Marion Janner, daughter of the late Greville Janner, has said in a television interview that she has “never” questioned her father’s innocence and is “absolutely” convinced his name will be cleared.
Child abuse allegations
Allegations of child abuse by the late Lord Janner of Braunstone, QC, first emerged publicly in 1991; however, it was deemed that there was not enough evidence to proceed with a charge. Another investigation in 2002 did not result in a charge, as the Crown Prosecution Service did not receive relevant documents. A third criminal challenge came in 2007, when it was again deemed that there was not enough evidence to press charges.
After the presentation of substantive evidence, the decision was eventually made to charge the ex-MP and House of Lords peer for historic sex abuse. However, various delays meant that he only appeared in court in person on one occasion and this was to simply give his name before the Magistrate’s Court referred his case to the Crown Court.
With the former Labour peer’s death in December 2015, criminal proceedings for the 22 allegations of historical sex abuse stopped. The alleged victims of his abuse – which is claimed to date back 50 years – however, remained eager to gain justice, especially after so many delays in the presentation of facts.

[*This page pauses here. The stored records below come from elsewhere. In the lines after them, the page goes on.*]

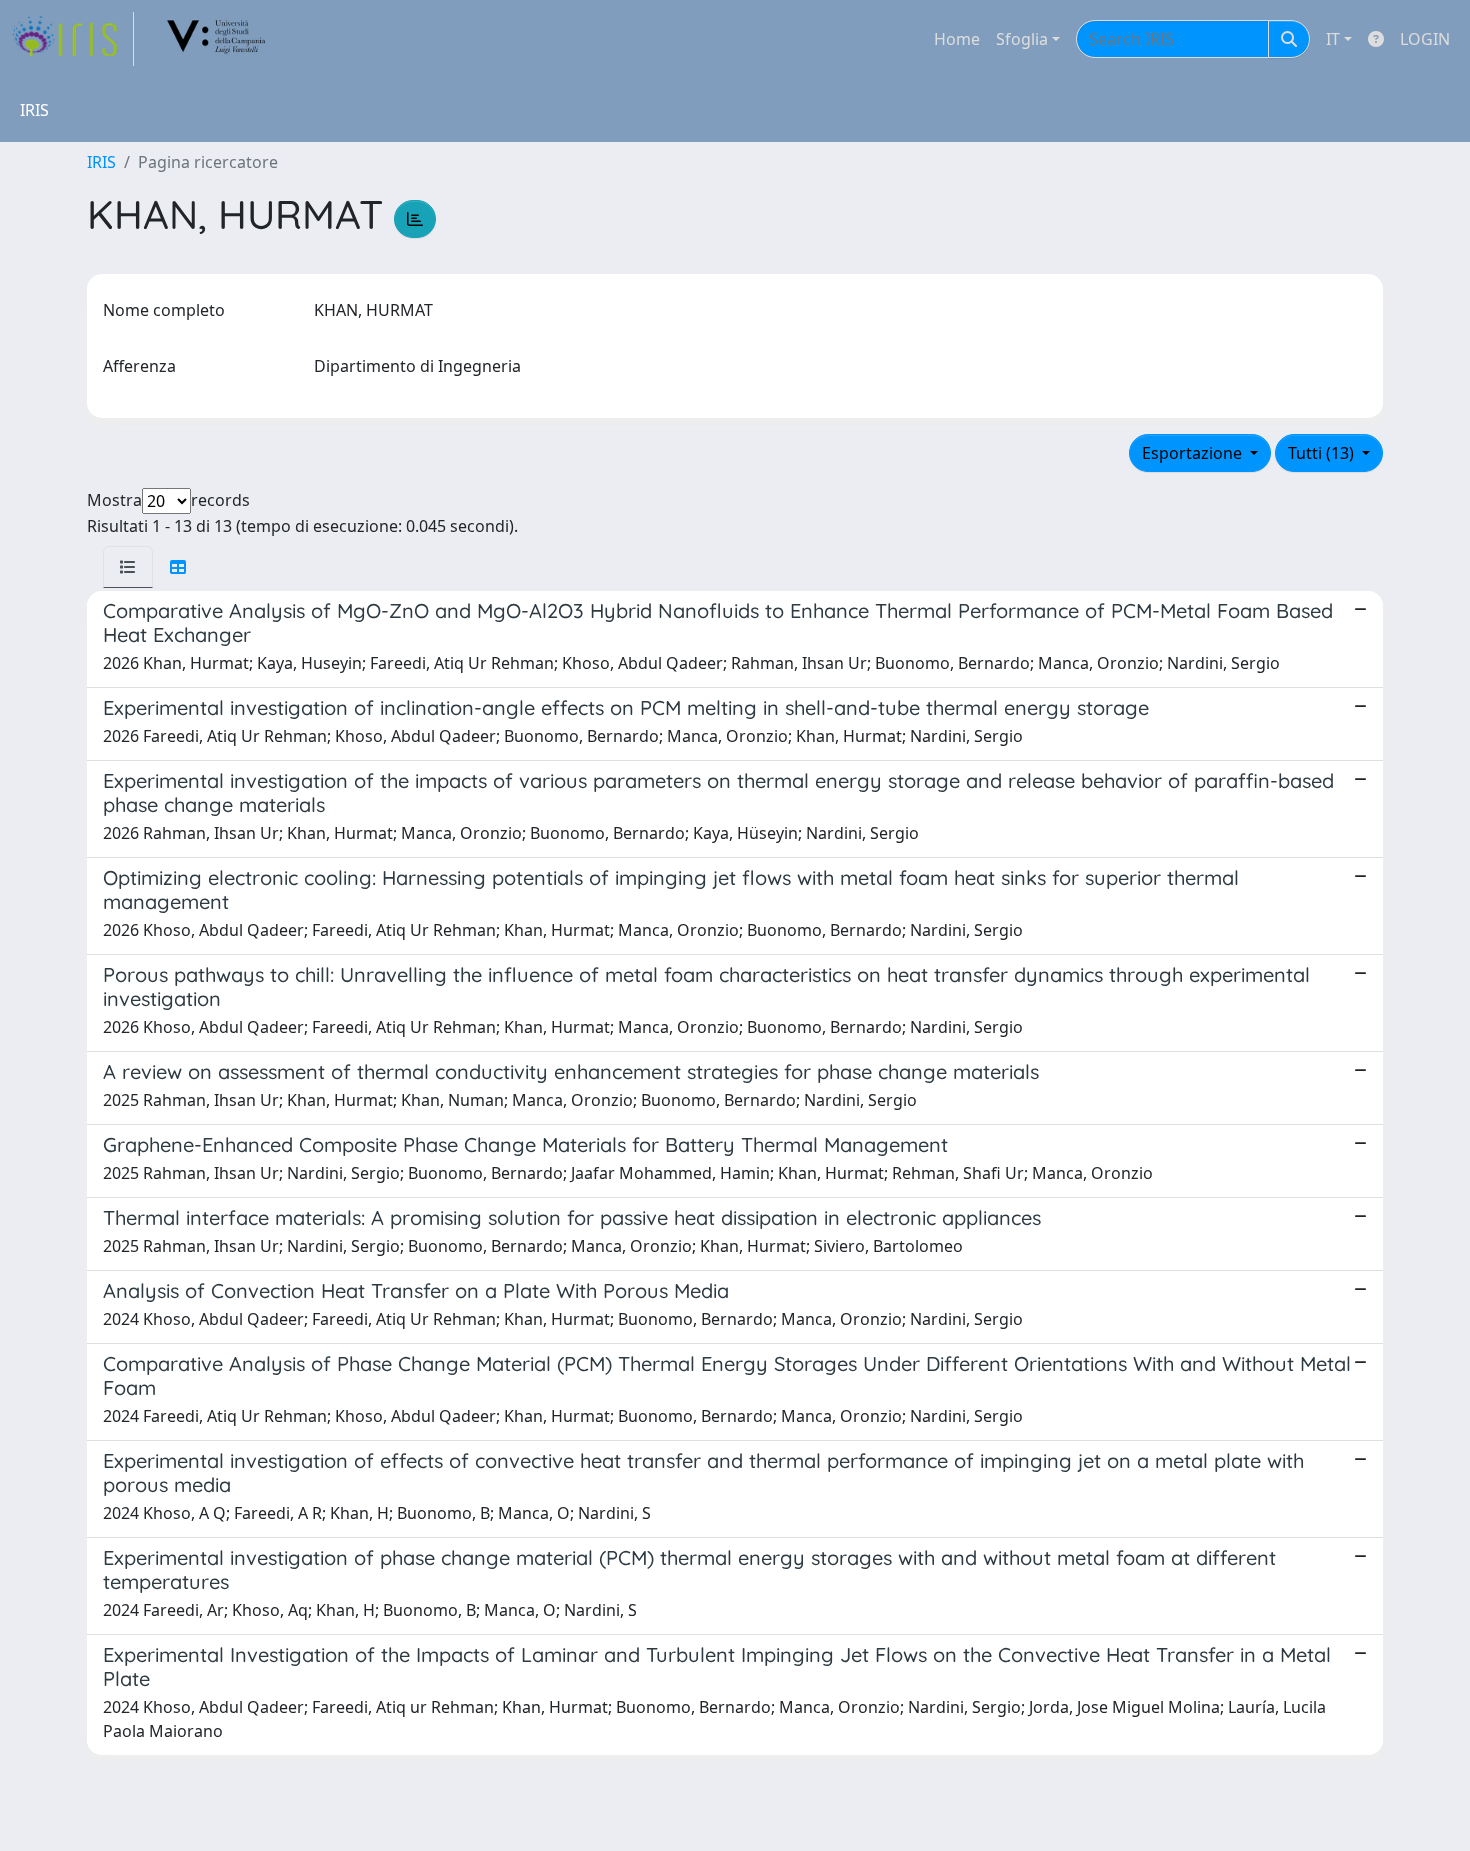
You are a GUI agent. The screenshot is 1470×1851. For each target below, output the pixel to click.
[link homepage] (73, 39)
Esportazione (1194, 453)
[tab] (128, 567)
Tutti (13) (1323, 453)
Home (957, 39)
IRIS (101, 162)
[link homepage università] (217, 39)
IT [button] (1333, 39)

The government’s independent inquiry into child sexual abuse led by Justice Lowell Goddard, which is also looking into historic allegations of sex in a number of institutions, will examine the allegations of abuse made against Janner.
Speaking on BBC’s Newsnight Ms Janner said: “It’s an outrage, an absolute outrage. Now Dad is dead, there’s not the possibility of the other side of the story being heard. It’s the people making the accusations word against a corpse, which doesn’t work. It cannot be just. The other 12 strands are all institutions – big institutions. If they decided to look at individuals, they could have chosen someone who was alive and convicted – instead they have chosen someone who is dead and not convicted.”
Following Lord Janner’s death the case turned into a civil claim against Janner’s estate, for which Peter Garsden, Head of the Child Abuse department at Simpson Millar solicitors, is leading a team of solicitors representing a number of victims.
Speaking on BBC News Mr Garsden said: “It is alarming that the Janner family have found the air of publicity when the Goddard Inquiry is part way through preparations for a hearing next year. They were invited to take part, and have the opportunity, by implication, to put questions to the witnesses such as the complainants, against Lord Janner. The fact that they have chosen to decline to take part in the Inquiry should not entitle them to criticise its format, and the way in which it is proceeding. There is no doubt that the whole purpose of the Inquiry is to look for links between institutional abuse and public bodies, in order to ascertain if opportunities were missed to prevent abuse from taking place. As the abuse, in the Janner case, took place in institutions it is an ideal example of the type of case which should be rigorously investigated. The victims missed at least 4 opportunities to have Lord Janner prosecuted in his lifetime owing to the conduct of the Crown Prosecution Service. It would thus be wholly inequitable to deny them the same right at a public inquiry, albeit after the death of the alleged abuser. To criticise the motives of complainants against a background of compensation seeking is to completely misunderstand not only these complainants but all victims of child abuse whose primary motive is always to seek justice and the truth.”
Hearings into the allegations against Lord Janner are due to take place in March next year.
Claims against the late politician were originally expected to be aired during inquiry proceedings starting in September, before adjourned at a preliminary hearing at the Royal Courts of Justice in London last Tuesday.